What you need to do: After locating the line with "Click the red X Delete (删除) icon", reproduce that line and every one following it exactly, up to the end of the entries.

[Task inputs Boundary: Start]

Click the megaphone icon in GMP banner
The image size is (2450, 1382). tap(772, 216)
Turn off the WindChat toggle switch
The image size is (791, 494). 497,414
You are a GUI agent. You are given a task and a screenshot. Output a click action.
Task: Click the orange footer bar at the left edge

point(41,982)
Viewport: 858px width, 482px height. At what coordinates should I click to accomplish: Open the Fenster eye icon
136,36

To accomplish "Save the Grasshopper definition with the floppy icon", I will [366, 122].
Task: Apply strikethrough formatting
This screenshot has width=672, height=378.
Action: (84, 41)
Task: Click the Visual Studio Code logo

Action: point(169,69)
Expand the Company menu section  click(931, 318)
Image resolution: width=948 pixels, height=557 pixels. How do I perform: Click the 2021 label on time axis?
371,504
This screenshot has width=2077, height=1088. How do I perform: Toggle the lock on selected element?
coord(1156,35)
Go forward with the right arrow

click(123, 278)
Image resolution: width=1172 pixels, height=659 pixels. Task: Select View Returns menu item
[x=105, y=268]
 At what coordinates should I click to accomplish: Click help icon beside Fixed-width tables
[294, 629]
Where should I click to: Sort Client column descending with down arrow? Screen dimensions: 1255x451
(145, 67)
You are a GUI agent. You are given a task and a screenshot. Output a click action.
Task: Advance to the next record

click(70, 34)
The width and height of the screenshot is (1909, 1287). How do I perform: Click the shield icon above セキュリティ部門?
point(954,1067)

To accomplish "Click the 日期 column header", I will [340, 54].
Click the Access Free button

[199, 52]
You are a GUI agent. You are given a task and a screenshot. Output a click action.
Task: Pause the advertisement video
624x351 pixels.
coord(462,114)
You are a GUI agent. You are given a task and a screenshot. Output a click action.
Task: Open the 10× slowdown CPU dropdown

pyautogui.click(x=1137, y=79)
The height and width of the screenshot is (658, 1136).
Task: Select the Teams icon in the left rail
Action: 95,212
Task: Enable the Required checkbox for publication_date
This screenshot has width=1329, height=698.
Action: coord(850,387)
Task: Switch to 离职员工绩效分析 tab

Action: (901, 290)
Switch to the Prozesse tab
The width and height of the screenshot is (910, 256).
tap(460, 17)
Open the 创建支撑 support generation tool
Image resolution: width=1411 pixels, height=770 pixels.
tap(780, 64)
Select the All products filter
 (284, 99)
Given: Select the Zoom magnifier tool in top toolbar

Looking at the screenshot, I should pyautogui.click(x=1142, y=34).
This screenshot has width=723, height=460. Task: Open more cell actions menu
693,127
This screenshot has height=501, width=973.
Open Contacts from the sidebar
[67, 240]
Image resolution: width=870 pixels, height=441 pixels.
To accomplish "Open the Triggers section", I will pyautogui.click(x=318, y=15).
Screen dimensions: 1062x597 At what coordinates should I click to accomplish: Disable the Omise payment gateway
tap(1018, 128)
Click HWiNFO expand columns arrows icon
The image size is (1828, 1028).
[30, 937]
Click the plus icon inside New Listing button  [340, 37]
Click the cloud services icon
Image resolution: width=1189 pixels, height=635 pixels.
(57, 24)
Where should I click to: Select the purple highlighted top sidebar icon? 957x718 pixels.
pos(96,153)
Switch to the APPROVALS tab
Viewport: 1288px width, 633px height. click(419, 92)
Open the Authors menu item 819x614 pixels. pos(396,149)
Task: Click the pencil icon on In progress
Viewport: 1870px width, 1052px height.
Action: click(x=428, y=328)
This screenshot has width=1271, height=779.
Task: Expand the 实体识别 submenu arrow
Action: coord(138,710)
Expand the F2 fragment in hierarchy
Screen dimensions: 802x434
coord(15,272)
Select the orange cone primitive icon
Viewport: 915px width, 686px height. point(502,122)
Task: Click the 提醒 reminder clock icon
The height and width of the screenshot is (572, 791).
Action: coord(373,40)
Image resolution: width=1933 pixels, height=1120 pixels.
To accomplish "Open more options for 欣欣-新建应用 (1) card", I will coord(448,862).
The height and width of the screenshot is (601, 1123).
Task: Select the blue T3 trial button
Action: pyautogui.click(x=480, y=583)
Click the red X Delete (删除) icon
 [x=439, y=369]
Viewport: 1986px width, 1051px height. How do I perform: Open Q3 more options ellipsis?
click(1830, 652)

[Task inputs Boundary: End]

Answer space:
Click the red X Delete (删除) icon
 [x=439, y=369]
Viewport: 1986px width, 1051px height. How do I perform: Open Q3 more options ellipsis?
click(1830, 652)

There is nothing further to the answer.